Oh huzzah, it’s another one-off episode of Space Battleship Yamato 2199. Fortunately, this self-contained story aims to be a little more high-concept than what the series has previously offered. The plot alternates between two stories: one is an I, Robot meta-parable; the latter informs the former as Sanada and Analyzer interrogate a captured Gamilan android.

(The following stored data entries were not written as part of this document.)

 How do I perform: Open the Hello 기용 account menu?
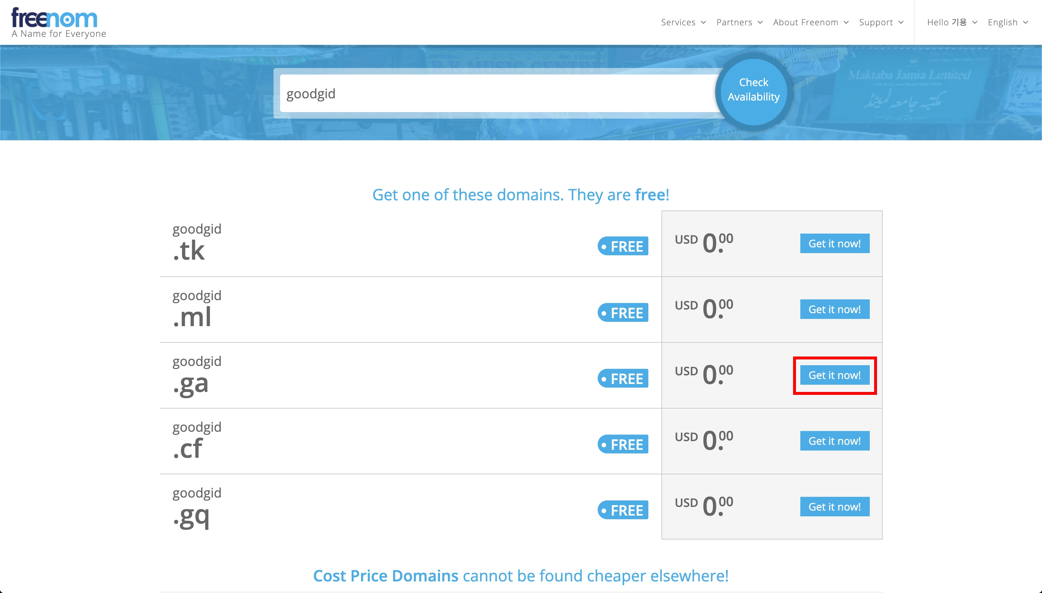(952, 22)
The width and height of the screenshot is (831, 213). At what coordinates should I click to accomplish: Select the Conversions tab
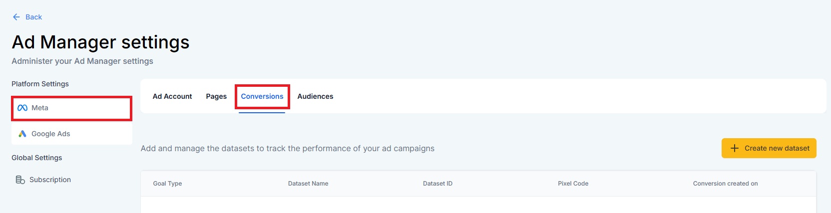(x=262, y=96)
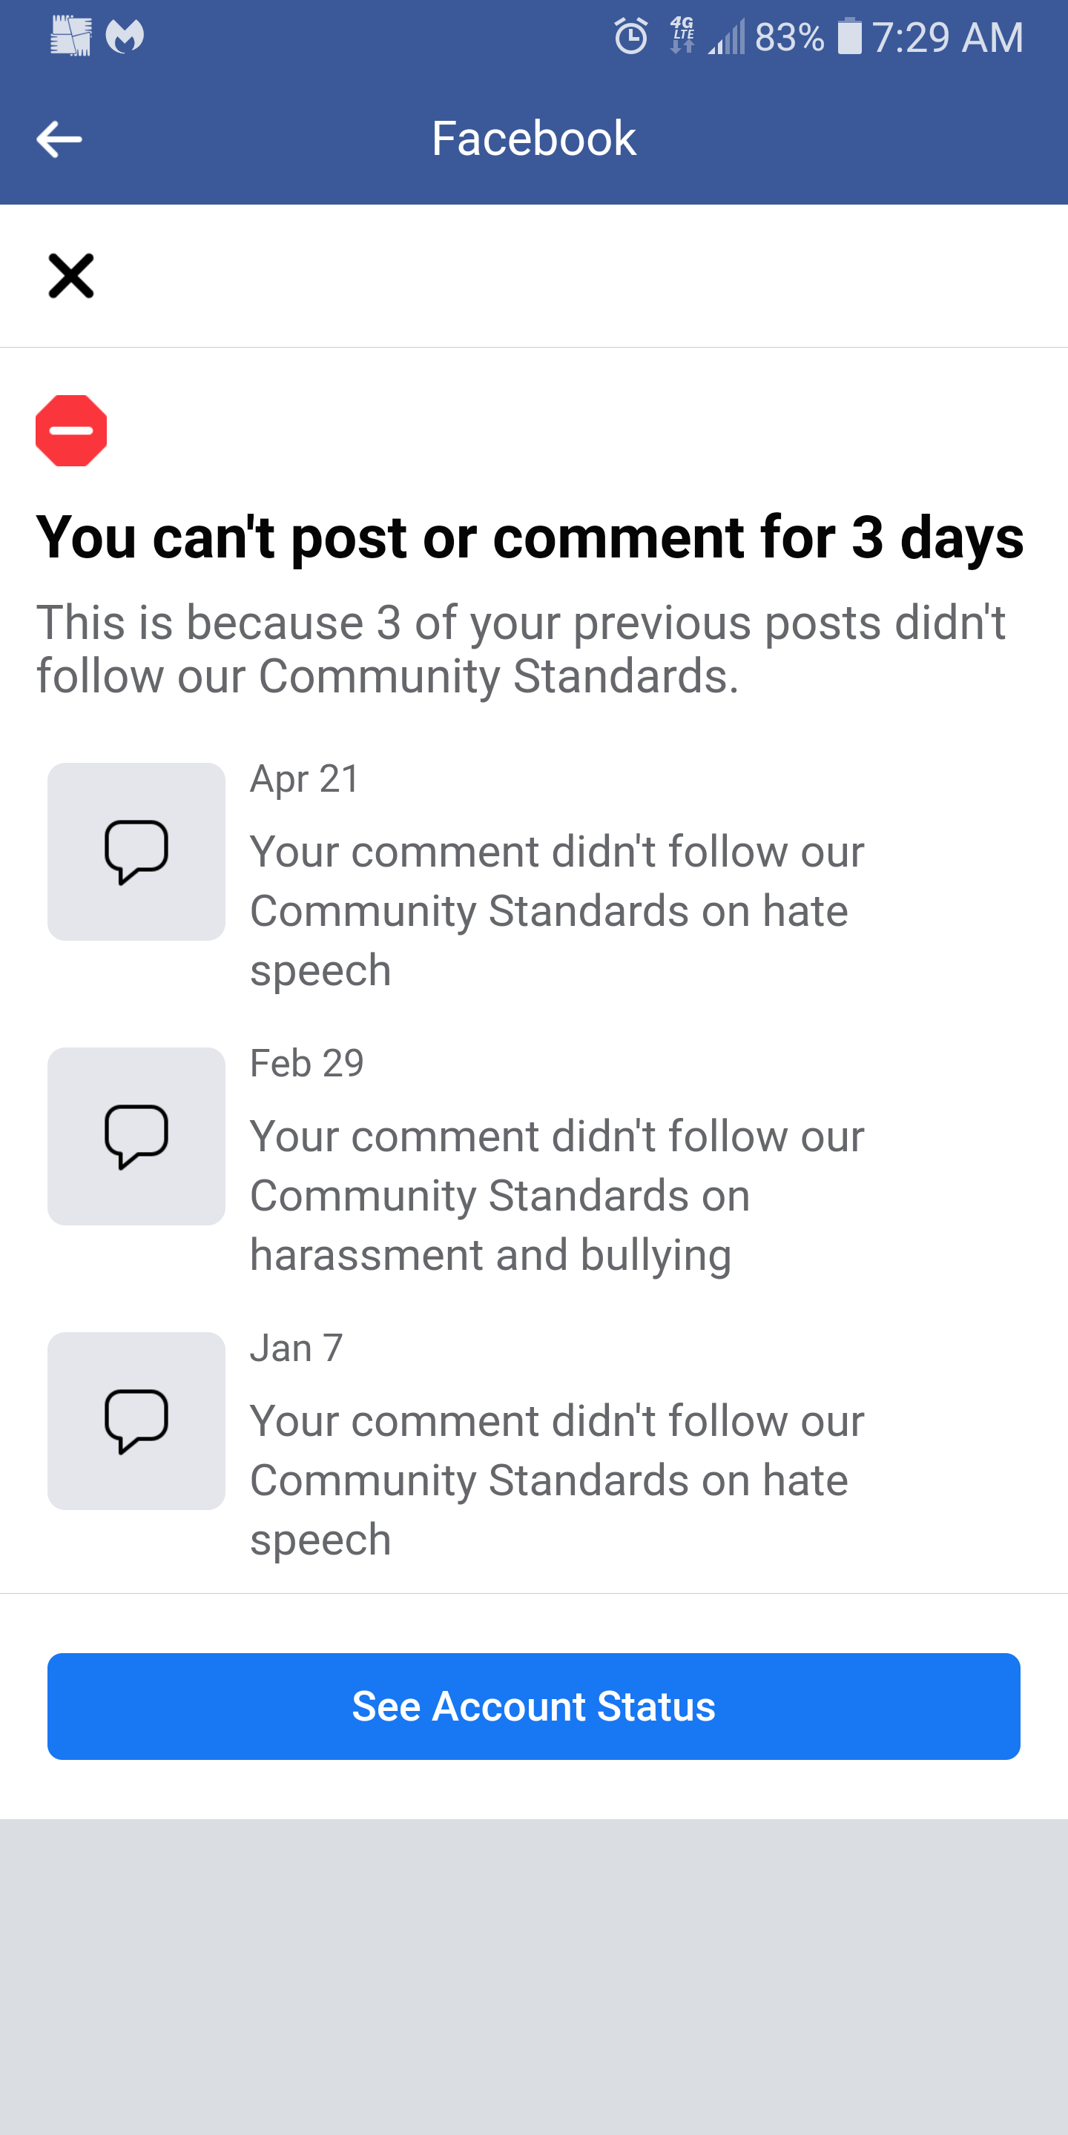Dismiss the notice with the X

(x=72, y=275)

Analyzing the Gamilan robot makes for both an interesting episode and something of a new direction for the series. Where the source material played it fast and loose in terms of actual science, Sanada’s interrogation is framed around using universal concepts to find a common point of understanding between Earth and Gamilas. During a briefing for the Yamato’s senior staff, Sanada reveals that the Gamilans share foundational models of mathematics and physics to those known by man. He then speculates that it should be possible to use mathematics as a linguistic root between the two civilizations. It might only be lip service to science, but it’s an improvement over the original. Anybody else remember that time Kodai and Yuki were hanging out on Pluto with little more than their uniforms and open faced helmets to protect them?

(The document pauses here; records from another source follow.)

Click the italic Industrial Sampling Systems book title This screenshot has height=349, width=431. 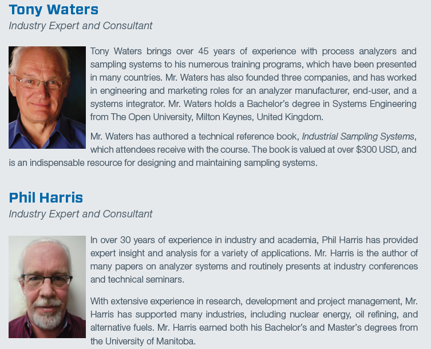(358, 137)
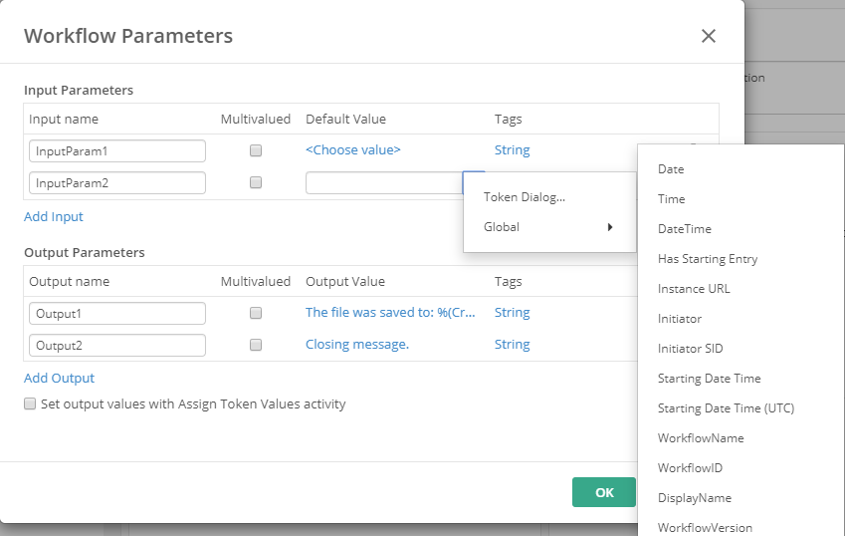Click the Add Output link
Image resolution: width=845 pixels, height=536 pixels.
click(59, 379)
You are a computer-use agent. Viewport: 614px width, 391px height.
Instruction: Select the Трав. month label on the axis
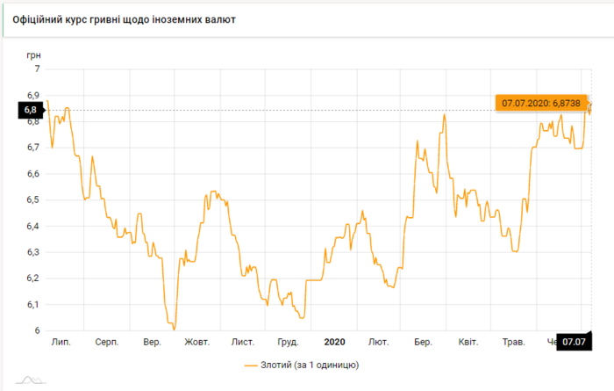[513, 342]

Sanada, having wiped the captured android’s memory, assigns Analyzer to the task of creating a dialogue with the enemy machine. In another nod to science – and as Japan’s answer to Enemy Mine – Analyzer is unable to simply dump encyclopedic knowledge into the robot’s mind. He’s teaches the machine to understand human ideas and abstractions, just as a parent trains their toddler when they enter sentience. It’s around this time that the story ventures into a metaphysical realm that should be familiar to most genre fans. The Gamiloid, dubbed Alter by Analyzer, hacks into the ship’s network and discovers the Yamato’s “Goddess”. Having touched what he believes to be something neither machine nor biological, the Gamilroid breaks out of containment and begins searching the ship for the Goddess.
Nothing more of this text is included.